La protección de los recursos naturales y el respeto por el medio ambiente es un deber que nos asiste a todos los seres humanos. La conservación del entorno ecológico que nos rodea es una necesidad vital que debe enseñarse a cada generación. Lo más adecuado sería que personas estudiadas y preparadas sean las que marquen las pautas de la educación conservacionista, la cual, no escapa del análisis de las ciencias exactas. Sin embargo, esta labor está siendo robada por un grupo de personas motivadas por el activismo político y por intereses corporativistas.
El pasado 31 de octubre de 2021, el día de la celebración de las brujas, en el que más desaparecen niños en el mundo, fue el mismo día que en Glasgow, Escocia, se realizó la reunión COP26, que reunió a diferentes líderes políticos y personalidades ricas y poderosas de todo el mundo, con el fin de tratar los temas relacionados con el cambio climático. Estos personajes llegaron en sus jets privados y recorrieron las calles de Glasgow en caravanas numerosas de autos, para decirnos al resto de mortales, que somos culpables de emitir mucho carbono a la atmosfera y de acabar con la naturaleza.

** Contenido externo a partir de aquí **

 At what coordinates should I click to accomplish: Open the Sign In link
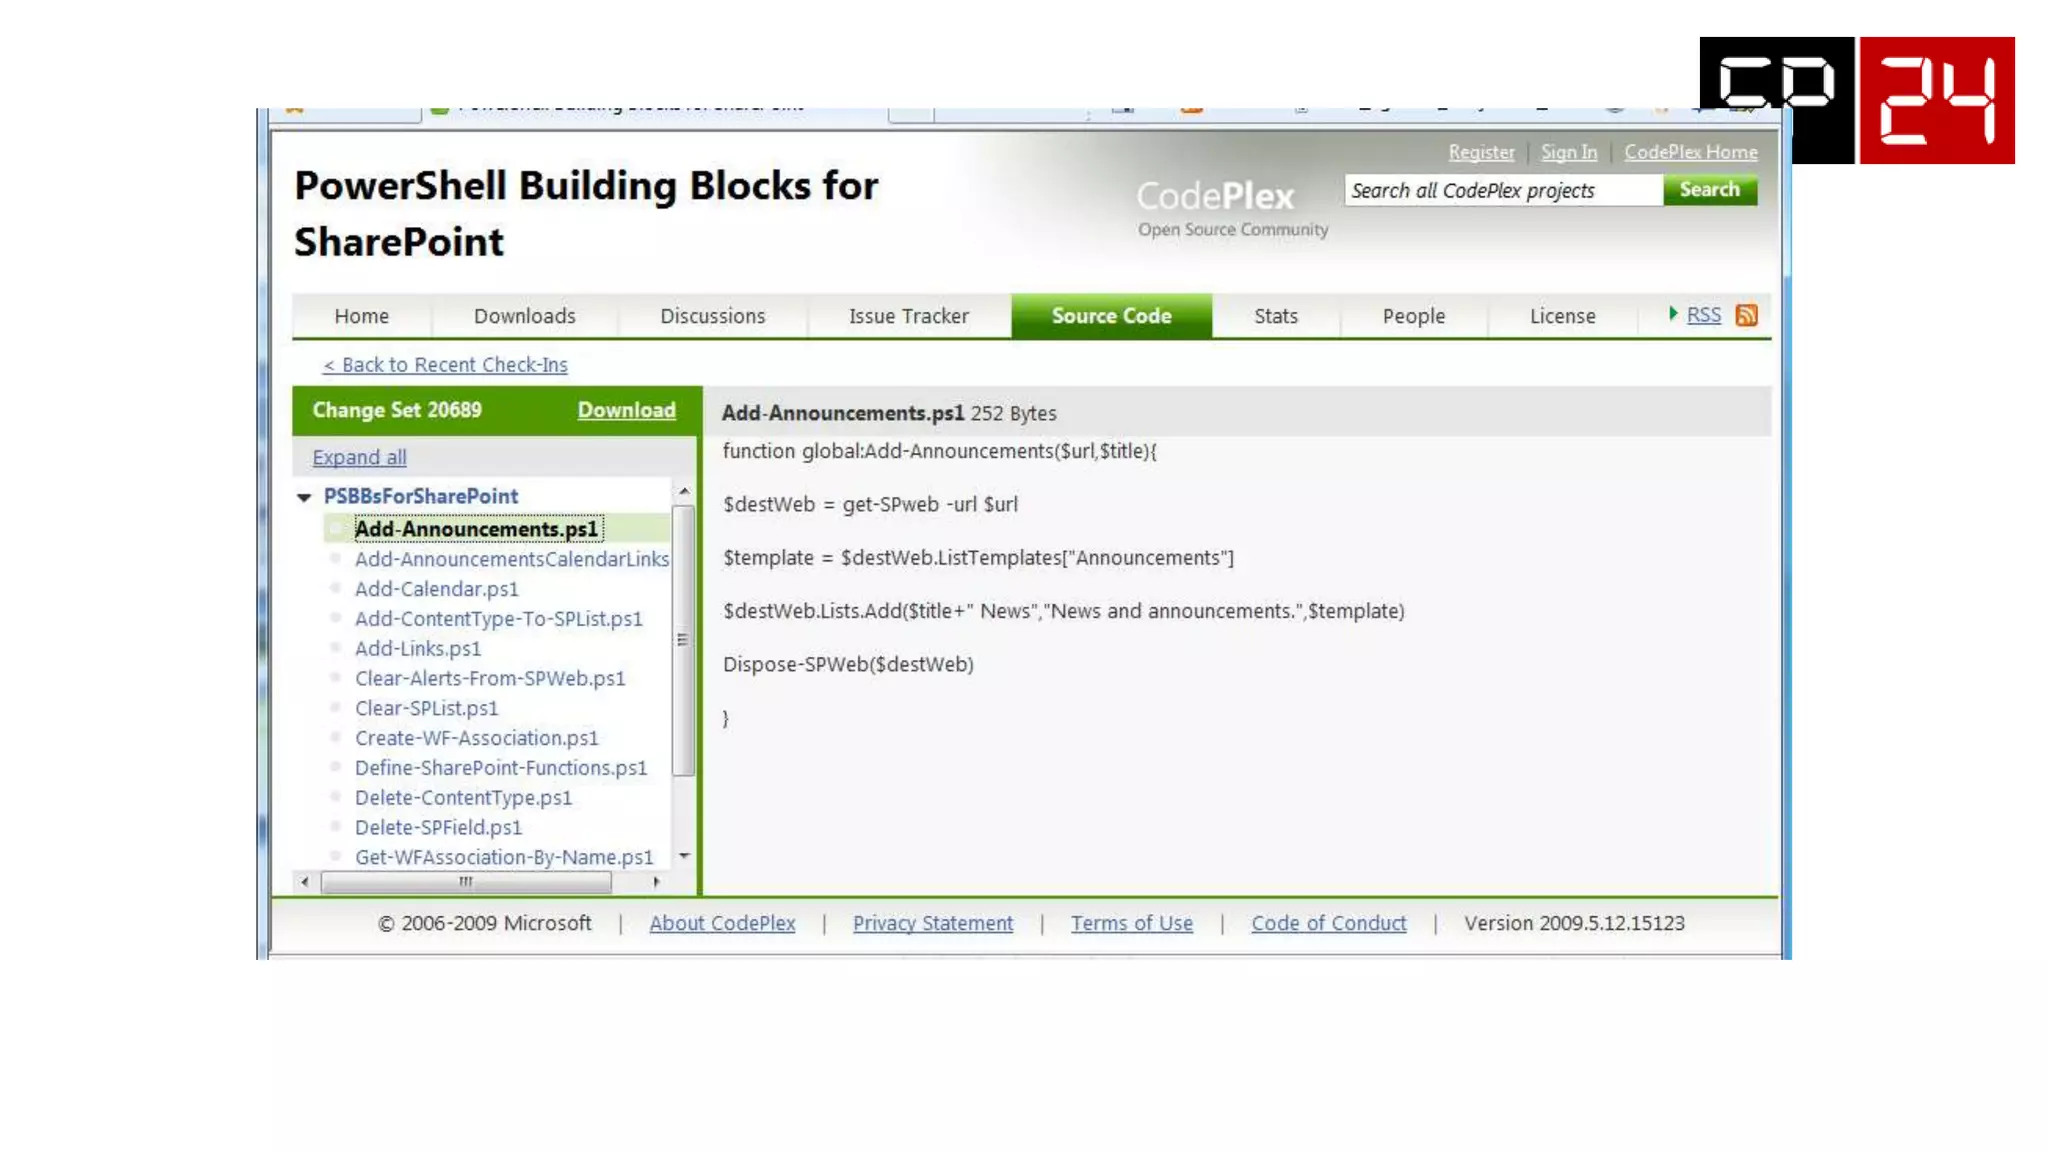(1568, 152)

En el escenario de la conservación medio ambiental, es necesario distinguir dos tipos de actores: por un lado, están los ecologistas; por otro, los ambientalistas. Los primeros están integrados por individuos que siguen las recomendaciones de personas preparadas, entre las que resaltan, ingenieros forestales e ingenieros ambientales, que procuran el desarrollo sostenible; por su parte, en los segundos se encuentran mayormente personas sin preparación alguna, que se dedican a realizar activismo político y obedecen a intereses corporativistas, como es el caso de su símbolo más popular, Greta Thunberg. Desafortunadamente, estos últimos vienen intentando patentar la defensa de la naturaleza.
Dentro de ese activismo exacerbado de los ambientalistas existe una corriente impulsada por el marxismo cultural: el extincionismo, o como se llama comúnmente, VHEMT (Voluntary Human Extinction Movement). Se trata de un movimiento que predica la necesidad de acabar con los seres humanos, como única manera para salvar el planeta Tierra. Uno de sus postulados es: no traer más hijos al mundo. En una entrevista realizada el pasado 21 de agosto de 2021, uno de sus integrantes, el gallego, Javier Freire, afirmó que es necesario que las personas dejen de reproducirse, así como también, que los animales domésticos dejen de existir en esa condición, porque “son una plaga”.
Lo anterior me hace recordar unas sabias palabras del reconocido crítico estadounidense, Matt Walsh, quien, en una ocasión, afirmó que: “el progresismo es la religión del auto aborrecimiento. Le enseña a los blancos a odiar su raza, a los niños a odiar su sexo, a la mujer a odiar su feminidad, a los patriotas a odiar a su país y a Occidente a odiar su historia. Que cosa más despreciable y tóxica es”. Esta ajustada definición del marxismo cultural, que viene siendo predicado por los globalistas, nos ayuda a entender por qué, desde esta corriente, ha aparecido el extincionismo como una fórmula de auto aborrecimiento humano para resolver todos los problemas en el mundo.
En medio de esta nube de dudas sobre el medio ambiente, los análisis ecologistas brindan mayor confianza que las soluciones de los ambientalistas. Un estudio publicado por la prestigiosa revista científica, Nature Climate Change, concluye que la Tierra es más verde que antes. Según, Josep Peñuelas, investigador que hizo parte del estudio, entre 1982 y 2015, se ha producido un reverdecimiento y un ascenso significativo del 40% de biomasa verde en todo el planeta, como consecuencia del “aumento de los niveles de CO2 atmosféricos provocado por el consumo de combustibles fósiles”. Esto se explica porque, al haber más dióxido de carbono, las plantas han podido generar más hojas que capturen este gas durante la fotosíntesis, lo cual, a su vez, ha permitido frenar el efecto invernadero.
Lo descrito, nunca implica que se deba suspender el desarrollo de tecnologías más amigables con el medio ambiente, así como tampoco, que debamos seguir ahogándonos en el esmog de los carros, sino que un estudio ecológico serio tiene posturas un poco más claras que las predicadas por los activistas del ambientalismo. Por esto, en la actualidad, debe distinguirse a quienes son una herramienta usada por la ONU y los socios del Foro Económico Mundial, para infundir miedo a los seres humanos, a través de un discurso apocalíptico y desesperanzador, que sirva como mecanismo para ejercer mayor control sobre la población. Mejor, seguir las recomendaciones de los expertos objetivos y así evitar daños a la salud por estrés climático.